What is needed:
Return each line of the listing in which the word "collection" appears.

Start of Block

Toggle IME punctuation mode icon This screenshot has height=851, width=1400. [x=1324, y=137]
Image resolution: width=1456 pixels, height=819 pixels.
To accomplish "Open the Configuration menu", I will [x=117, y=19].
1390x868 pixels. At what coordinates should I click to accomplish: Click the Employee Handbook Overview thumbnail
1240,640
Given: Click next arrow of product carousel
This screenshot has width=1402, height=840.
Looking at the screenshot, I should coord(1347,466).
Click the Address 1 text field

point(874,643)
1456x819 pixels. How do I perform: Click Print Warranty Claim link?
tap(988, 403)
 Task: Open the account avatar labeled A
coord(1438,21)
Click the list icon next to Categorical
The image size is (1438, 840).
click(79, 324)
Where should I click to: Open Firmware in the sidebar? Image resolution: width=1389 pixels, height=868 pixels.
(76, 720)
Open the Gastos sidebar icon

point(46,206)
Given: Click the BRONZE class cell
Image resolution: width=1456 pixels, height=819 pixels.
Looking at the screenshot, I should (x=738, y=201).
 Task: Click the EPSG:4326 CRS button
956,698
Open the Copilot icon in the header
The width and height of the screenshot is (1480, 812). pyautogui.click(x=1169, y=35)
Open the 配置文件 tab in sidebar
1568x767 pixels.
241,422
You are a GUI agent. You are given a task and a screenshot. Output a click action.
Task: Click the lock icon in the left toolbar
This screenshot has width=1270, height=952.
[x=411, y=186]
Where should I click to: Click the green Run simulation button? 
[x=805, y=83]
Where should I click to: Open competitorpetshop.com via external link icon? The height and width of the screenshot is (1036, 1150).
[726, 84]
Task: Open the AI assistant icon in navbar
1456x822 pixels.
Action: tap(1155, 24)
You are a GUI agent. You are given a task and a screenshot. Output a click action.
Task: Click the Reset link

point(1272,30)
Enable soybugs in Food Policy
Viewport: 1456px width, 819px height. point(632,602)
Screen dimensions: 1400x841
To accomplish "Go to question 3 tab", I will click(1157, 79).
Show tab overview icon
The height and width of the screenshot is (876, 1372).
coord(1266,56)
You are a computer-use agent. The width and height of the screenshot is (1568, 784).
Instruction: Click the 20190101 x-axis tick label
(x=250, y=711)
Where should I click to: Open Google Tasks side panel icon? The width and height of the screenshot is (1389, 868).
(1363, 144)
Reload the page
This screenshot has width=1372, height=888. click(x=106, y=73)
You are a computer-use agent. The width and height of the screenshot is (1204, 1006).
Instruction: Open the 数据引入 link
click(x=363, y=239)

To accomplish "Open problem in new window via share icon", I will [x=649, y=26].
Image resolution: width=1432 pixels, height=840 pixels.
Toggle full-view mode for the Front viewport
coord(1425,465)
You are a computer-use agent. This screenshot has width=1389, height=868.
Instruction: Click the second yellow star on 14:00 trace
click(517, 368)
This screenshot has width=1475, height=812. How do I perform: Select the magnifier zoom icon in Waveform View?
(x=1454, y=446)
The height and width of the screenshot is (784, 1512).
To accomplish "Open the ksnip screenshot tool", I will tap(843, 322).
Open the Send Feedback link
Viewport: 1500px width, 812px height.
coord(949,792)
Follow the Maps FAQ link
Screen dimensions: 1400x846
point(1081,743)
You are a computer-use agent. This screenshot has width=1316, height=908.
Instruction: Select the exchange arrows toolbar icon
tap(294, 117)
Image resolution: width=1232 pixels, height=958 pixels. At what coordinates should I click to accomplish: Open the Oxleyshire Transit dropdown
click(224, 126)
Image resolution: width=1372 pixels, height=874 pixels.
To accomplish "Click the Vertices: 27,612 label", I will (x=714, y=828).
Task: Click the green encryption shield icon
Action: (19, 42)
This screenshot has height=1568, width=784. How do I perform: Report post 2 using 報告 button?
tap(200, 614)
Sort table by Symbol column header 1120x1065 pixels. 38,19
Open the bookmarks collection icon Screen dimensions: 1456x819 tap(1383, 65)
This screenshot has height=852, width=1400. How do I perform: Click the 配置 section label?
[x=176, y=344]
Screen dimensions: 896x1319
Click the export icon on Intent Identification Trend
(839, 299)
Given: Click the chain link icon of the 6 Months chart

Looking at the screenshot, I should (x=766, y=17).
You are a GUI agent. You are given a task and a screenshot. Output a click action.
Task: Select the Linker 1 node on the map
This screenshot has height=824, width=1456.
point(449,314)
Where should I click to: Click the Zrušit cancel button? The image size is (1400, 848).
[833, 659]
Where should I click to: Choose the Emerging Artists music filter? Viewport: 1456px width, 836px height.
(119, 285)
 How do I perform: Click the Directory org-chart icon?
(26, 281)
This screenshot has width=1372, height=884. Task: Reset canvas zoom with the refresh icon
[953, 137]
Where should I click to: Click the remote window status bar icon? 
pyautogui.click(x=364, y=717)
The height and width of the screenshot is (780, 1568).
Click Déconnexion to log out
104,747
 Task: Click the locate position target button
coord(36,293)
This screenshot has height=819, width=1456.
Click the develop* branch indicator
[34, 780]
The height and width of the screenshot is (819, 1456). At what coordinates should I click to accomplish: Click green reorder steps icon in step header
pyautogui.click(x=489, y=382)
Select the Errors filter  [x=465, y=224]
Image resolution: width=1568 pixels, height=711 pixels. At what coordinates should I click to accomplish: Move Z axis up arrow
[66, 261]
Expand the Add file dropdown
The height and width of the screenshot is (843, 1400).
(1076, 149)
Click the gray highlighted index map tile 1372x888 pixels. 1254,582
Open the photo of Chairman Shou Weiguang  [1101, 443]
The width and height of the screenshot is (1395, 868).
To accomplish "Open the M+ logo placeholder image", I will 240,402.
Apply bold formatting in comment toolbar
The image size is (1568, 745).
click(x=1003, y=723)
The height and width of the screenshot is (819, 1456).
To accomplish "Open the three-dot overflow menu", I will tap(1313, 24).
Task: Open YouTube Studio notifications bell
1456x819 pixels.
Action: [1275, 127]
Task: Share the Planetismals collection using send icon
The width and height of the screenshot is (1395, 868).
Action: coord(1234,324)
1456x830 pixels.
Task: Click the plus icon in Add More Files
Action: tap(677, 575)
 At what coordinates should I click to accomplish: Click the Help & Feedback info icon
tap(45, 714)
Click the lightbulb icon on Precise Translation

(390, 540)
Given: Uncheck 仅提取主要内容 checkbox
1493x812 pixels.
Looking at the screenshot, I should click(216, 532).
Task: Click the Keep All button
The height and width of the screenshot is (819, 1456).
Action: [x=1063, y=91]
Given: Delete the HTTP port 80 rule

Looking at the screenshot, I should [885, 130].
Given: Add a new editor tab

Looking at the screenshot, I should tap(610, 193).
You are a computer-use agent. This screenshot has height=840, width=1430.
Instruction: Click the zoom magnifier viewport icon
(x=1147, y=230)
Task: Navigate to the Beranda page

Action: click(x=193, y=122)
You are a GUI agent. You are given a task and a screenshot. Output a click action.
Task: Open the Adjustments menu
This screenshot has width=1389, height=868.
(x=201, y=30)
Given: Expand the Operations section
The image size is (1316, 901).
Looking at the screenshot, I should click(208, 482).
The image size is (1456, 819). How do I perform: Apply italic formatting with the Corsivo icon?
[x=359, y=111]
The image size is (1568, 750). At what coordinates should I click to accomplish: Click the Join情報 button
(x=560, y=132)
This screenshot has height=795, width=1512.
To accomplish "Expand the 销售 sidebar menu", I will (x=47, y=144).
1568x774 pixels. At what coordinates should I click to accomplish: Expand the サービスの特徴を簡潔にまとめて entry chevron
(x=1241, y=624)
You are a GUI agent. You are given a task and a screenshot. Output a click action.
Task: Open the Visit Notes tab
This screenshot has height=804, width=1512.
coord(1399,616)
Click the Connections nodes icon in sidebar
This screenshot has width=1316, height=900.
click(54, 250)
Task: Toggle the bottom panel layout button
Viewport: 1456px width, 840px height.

End of Block

Task answer:
Open the bookmarks collection icon Screen dimensions: 1456x819 tap(1383, 65)
Task: Share the Planetismals collection using send icon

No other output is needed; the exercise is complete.